Today, I am balancing the nostalgia I feel with other messages I am receiving for our time. We are living in a pandemic that seems to have no end in sight. We recently exceeded one million deaths in the U.S. alone, and we know that this number is far greater than it needed to be – because those in power did not respect the scientists, and seemingly continue to prefer to manipulate the minds of their followers with no respect for the continuing loss of life. Our tradition wants us to learn from the stories that have been passed down to us. What have we learned from the plague that decimated Rabbi Akiva’s students, and what are we learning from this pandemic? Will its end become a day of celebration in the future, with no reference to the hubris that engendered it?

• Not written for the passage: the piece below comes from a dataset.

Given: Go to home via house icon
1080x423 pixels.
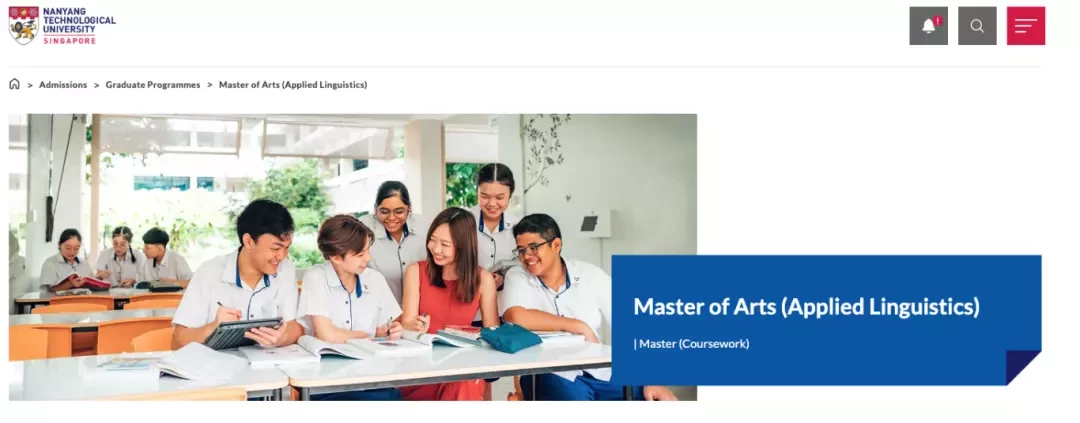Looking at the screenshot, I should [x=14, y=84].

What of the present-day occupation in that same region of the world? As we celebrate those who defied and fought against the Roman occupation as heroes, can we – just this day – open our hearts and minds to the Palestinians whose lives are deeply circumscribed by the occupation of their lands? When the tables are turned, why must the values be so radically different?
With these questions, I also find hope in the story of Peki’in. This town has existed since before the destruction of the Second Temple. It was there that Rabbi Shimon Bar Yochai fled, and found the cave in which to hide all those years. According to historic census references, this town has always been home to Muslims, Christians, Jews and Druze. At one time, they were equal in number, and even today, while it is predominantly Druze, there remain Muslims, Christians and a Jewish remnant. The synagogue there has pieces of the destroyed Temple in its walls, and the residents today are proud of the peaceful relations and good neighbor values that have become part of the DNA of the town. Perhaps Rabbi Shimon Bar Yochai’s spiritual light has something to do with that?

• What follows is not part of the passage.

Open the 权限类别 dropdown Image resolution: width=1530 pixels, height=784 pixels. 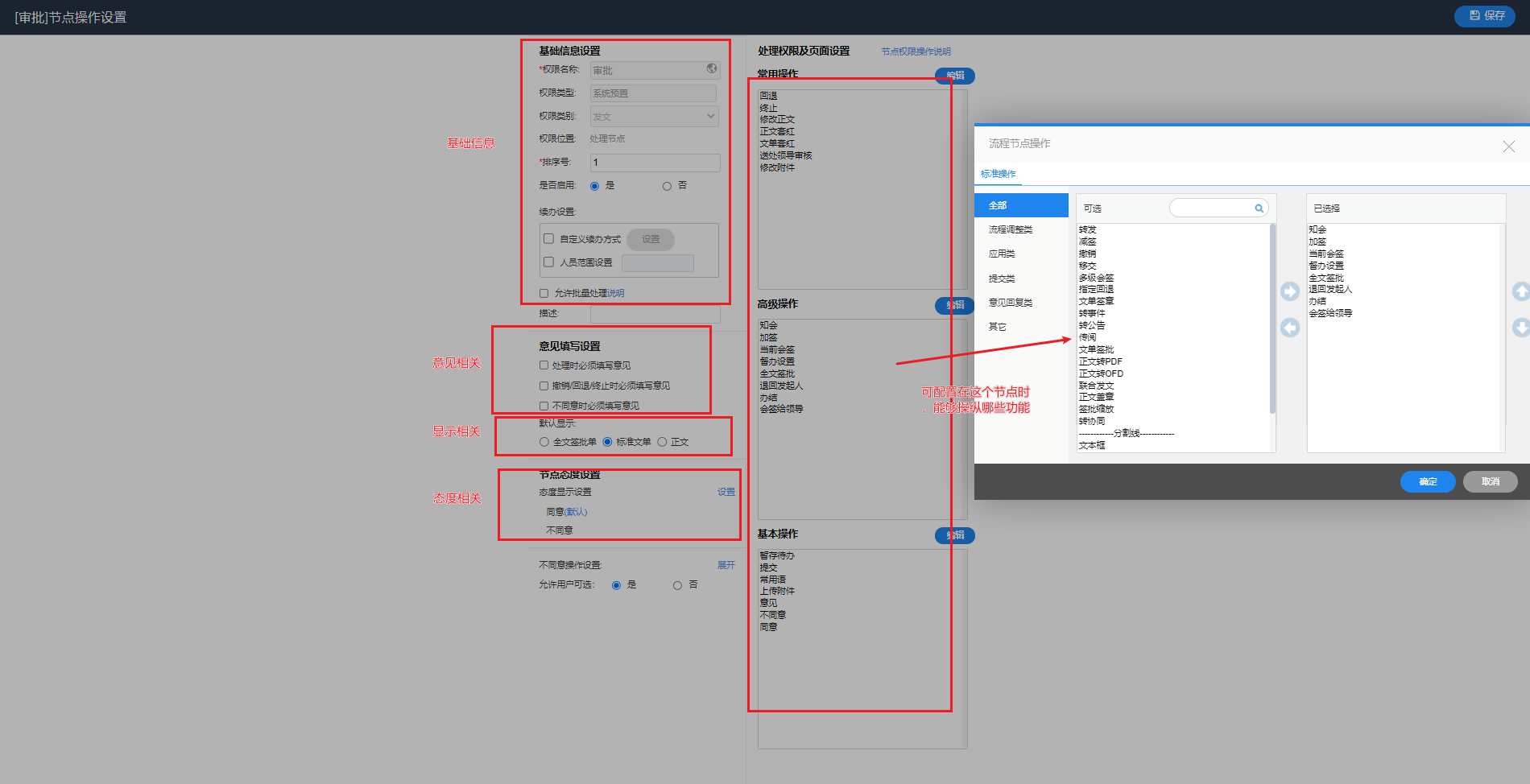click(x=654, y=117)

Lag Ba’Omer falls on the fifth day in the fifth week of the Omer – Hod within Hod. Humility, reverence, ritual, splendor, gratitude infused with more of each. May we humbly receive the teachings of our past and gratefully allow them to guide our present steps. May we have the courage and wisdom to hold the light and shadow of past and present in balance. And may we always keep hope for the future.